Utilizing VAMP-2 loss to capture the slowest dynamics within the hypersphere

Like in VAMPnets³⁷, the minimization of the VAMP-2 loss (${{{\mathcal{L}}}}_{{\mbox{vamp}}}$ in Eq. 1) ensures our TS-DAR model can capture the slowest dynamic modes underlying the conformational changes of interest.

$${{{\mathcal{L}}}}_{{\rm{vamp}}}=-{\left|\left|{\bar{{{\rm{C}}}}}_{00}^{-\frac{1}{2}}{\bar{{{\rm{C}}}}}_{01}{\bar{{{\rm{C}}}}}_{11}^{-\frac{1}{2}}\right|\right|}_{F}^{2}-1$$

(1)

where ${\bar{{{\rm{C}}}}}_{01}$ represents the time-lagged correlation matrix, ${\bar{{{\rm{C}}}}}_{00}$ and ${\bar{{{\rm{C}}}}}_{11}$ denote the time-instantaneous covariance matrices at time $t$ and $t+\tau$ ($\tau$ is the lag time). The details for computing these correlation matrices are presented in the Methods section. According to this property, the SoftMax outputs from TS-DAR can provide optimal state assignments that are aligned with the free energy basins, allowing the on-the-fly labeling of MD conformations during the training. In addition, with the help of the VAMP-2 loss function term, the hyperspherical latent representations in the trained TS-DAR model can retain all relevant kinetic geometries and compact the conformations on the hypersphere in terms of their kinetic metastability. This is demonstrated by the latent space representation of the Müller potential (Fig. 2d), where the three identified free energy minima and their order of connection correspond precisely with the arrangements of the three energy basins of the Müller potential (Fig. 2c). Additionally, we observe that the hyperspherical latent space effectively condenses MD conformations into three distinct clusters, each corresponding to a specific metastable free energy basin. For instance, the largest free energy basin (basin 1 in Fig. 2a) has been more significantly compressed compared to the other two basins due to its large metastability, resulting in a small but deep free energy minimum in the latent space (Fig. 2b). We attribute this observation to the presence of a sole fully connected layer extending from the latent bottleneck to the outputs, compelling the latent representations to optimally capture the slowest dynamics through the VAMP-2 loss. This design of the penultimate layer for representation learning has already exhibited considerable promise in diverse deep learning fields ranging from computer vision to natural language processing^66,67. Finally, to elucidate the distinct roles of the VAMP-2 and dispersion terms in the loss function, we conducted a control experiment by omitting the dispersion loss. The aforementioned observations remain the same despite the absence of the dispersion loss (Fig. 2e, f). However, it is noteworthy that the three free energy basins exhibit uneven distribution in the latent space when the dispersion loss is excluded. Further discussion on this point will be presented in the next section.

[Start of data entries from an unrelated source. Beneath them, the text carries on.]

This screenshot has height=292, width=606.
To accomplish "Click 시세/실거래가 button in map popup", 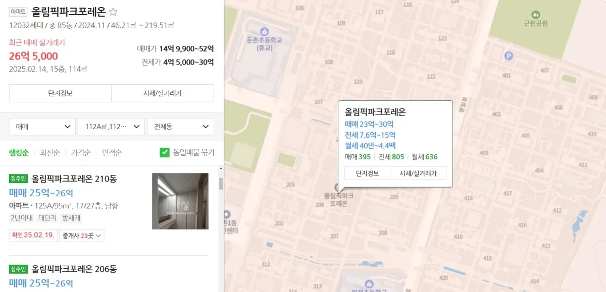I will (418, 173).
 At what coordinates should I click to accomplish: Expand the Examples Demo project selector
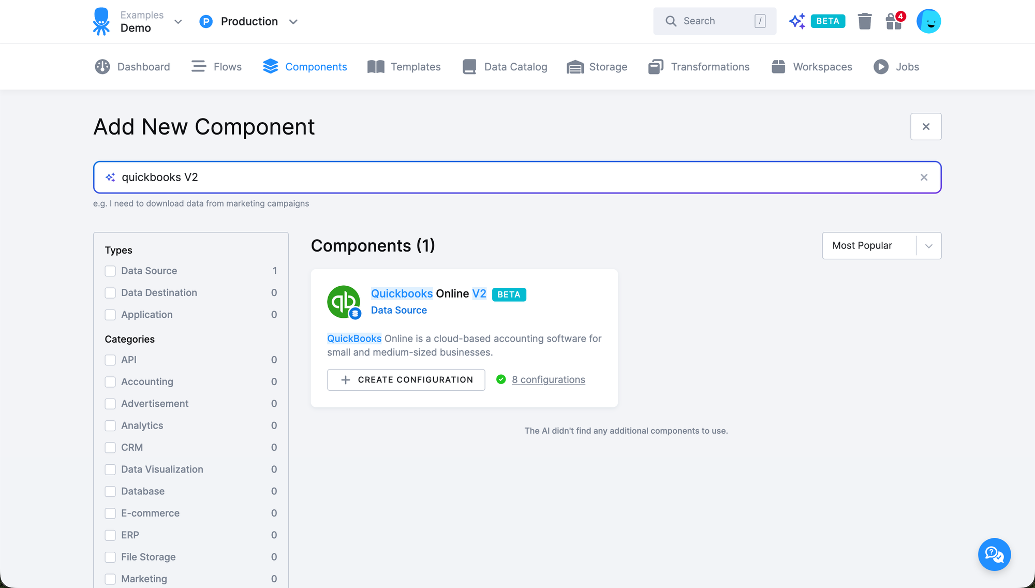point(178,22)
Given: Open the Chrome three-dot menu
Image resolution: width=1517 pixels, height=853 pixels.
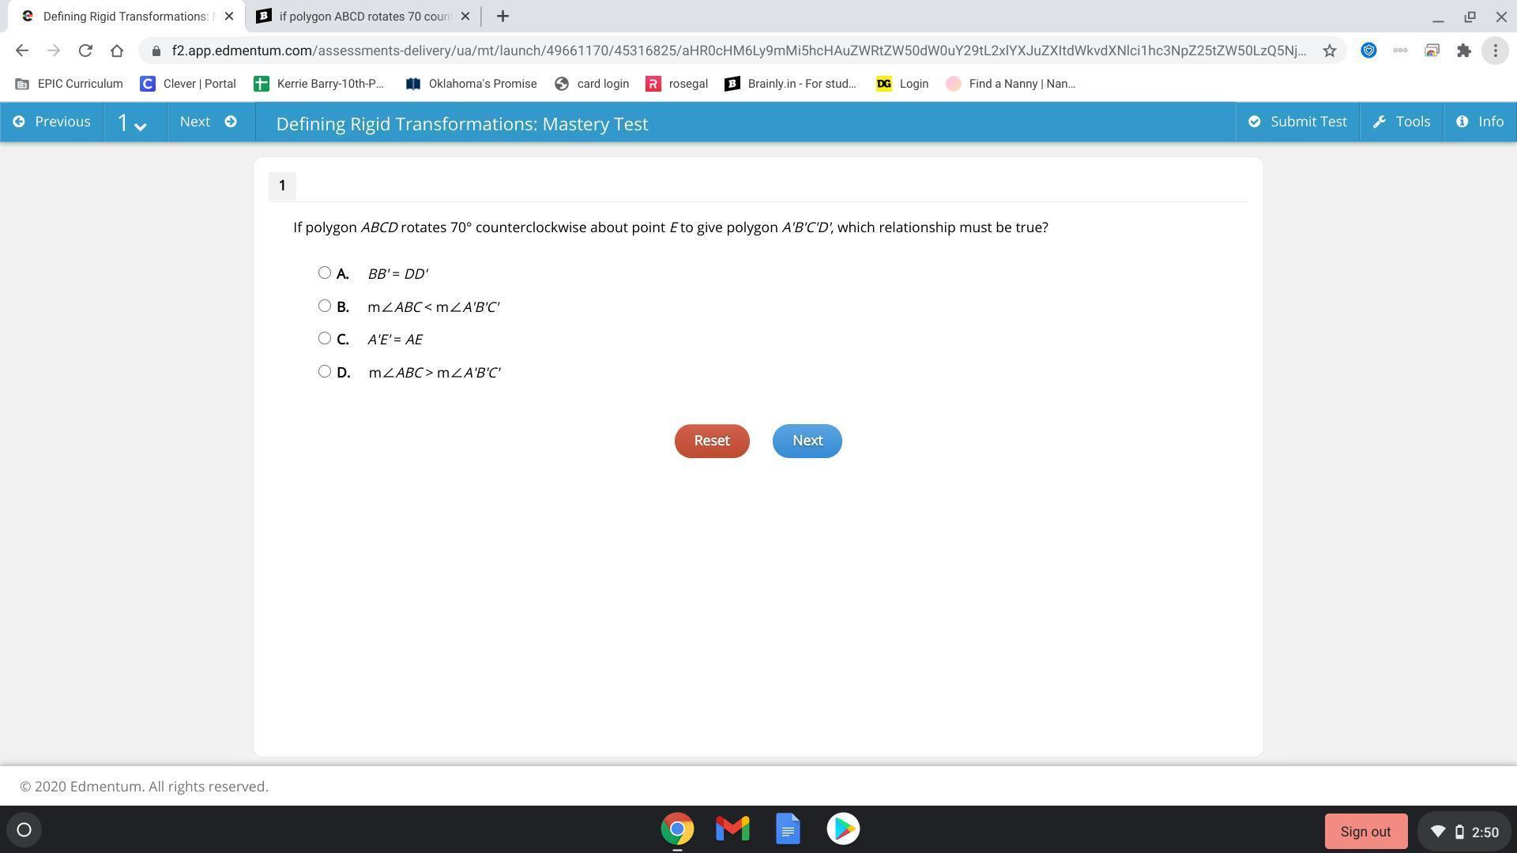Looking at the screenshot, I should pyautogui.click(x=1495, y=51).
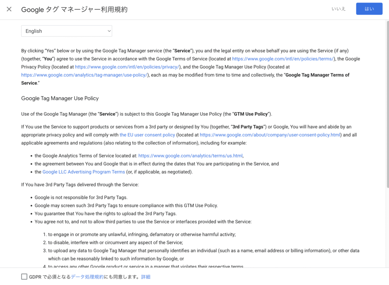Open the tag-manager use-policy URL link
Screen dimensions: 389x285
(84, 75)
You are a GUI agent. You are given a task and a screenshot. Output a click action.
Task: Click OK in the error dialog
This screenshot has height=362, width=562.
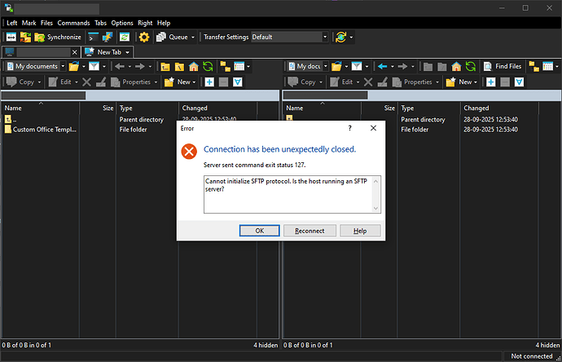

Implementing dispersion loss for uniform latent distribution of metastable state centers and defining an OOD score for transition state identification

The dispersion loss was initially introduced by us and has successfully been employed in OOD detection for image classification tasks⁶⁴. In TS-DAR, we introduce the dispersion loss aiming to encourage the state centers (i.e., free energy minima) to be uniformly distributed across the hypersphere by maximizing the angular distances between these centers. For example, in the presence of the dispersion loss (Fig. 2d), the centers of 3 free energy basins of the Müller potential (labeled as state 1–3) are well separated and uniformly distributed in the latent space. In sharp contrast, without the dispersion loss (Fig. 2f), the three state centers exhibit an uneven distribution in the latent space. The dispersion loss is defined as follows:

$${{{\mathcal{L}}}}_{{\mbox{dis}}}=\frac{1}{C}\sum _{i=1}^{C}\log \frac{1}{C-1}\sum _{j=1}^{C}{\mathbb{1}}\left\{j\ne i\right\}{e}^{{{{\mathbf{\mu }}}}_{i}^{{{\rm{T}}}}{{{\mathbf{\mu }}}}_{j}/\sigma }$$

(2)

where $C$ corresponds to the number of states, ${{{\mathbf{\mu }}}}_{c}$ is a unit vector, representing the mean direction of all conformations (state center) in state $c$, and $\sigma$ is a scaling hyperparameter and specifically defined as 0.1. To compute the dispersion loss, it is necessary to first estimate the state center vectors ${\left\{{{{\mathbf{\mu }}}}_{c}\right\}}_{c=1}^{C}$. For the robustness and the efficiency of training, we employ an exponential-moving-average (EMA)⁶⁸ method to estimate ${\left\{{{{\mathbf{\mu }}}}_{c}\right\}}_{c=1}^{C}$ on-the-fly and update them frequently during the training (see the Methods section and SI Fig. S1 for details).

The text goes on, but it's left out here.